[Element and text position data]
* begin *
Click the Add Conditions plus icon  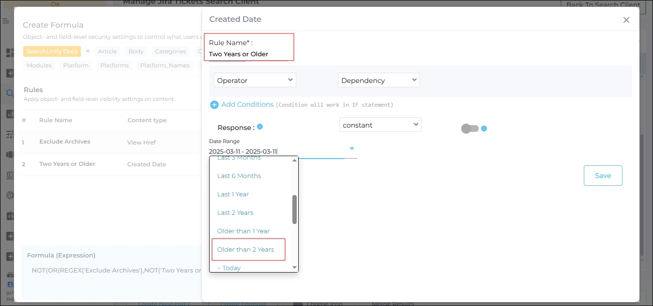tap(214, 105)
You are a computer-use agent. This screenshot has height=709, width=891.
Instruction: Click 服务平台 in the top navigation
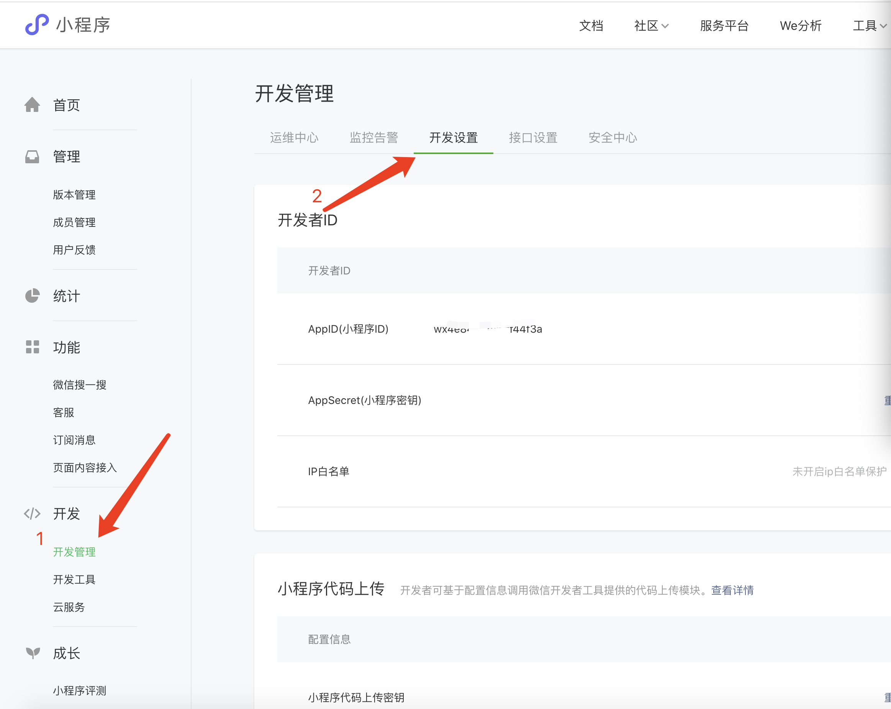(724, 26)
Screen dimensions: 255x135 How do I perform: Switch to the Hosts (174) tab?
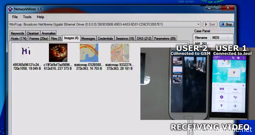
* end *
Duplicate the lines starting with the one that contains "You are a computer-use" and running through the final line, including both ends. Leave the pictures out of your answer.

You are a computer-use agent. This screenshot has height=709, width=891.
Instruction: Click 服务平台 in the top navigation
(724, 26)
Screen dimensions: 255x135 How do I perform: Switch to the Hosts (174) tab?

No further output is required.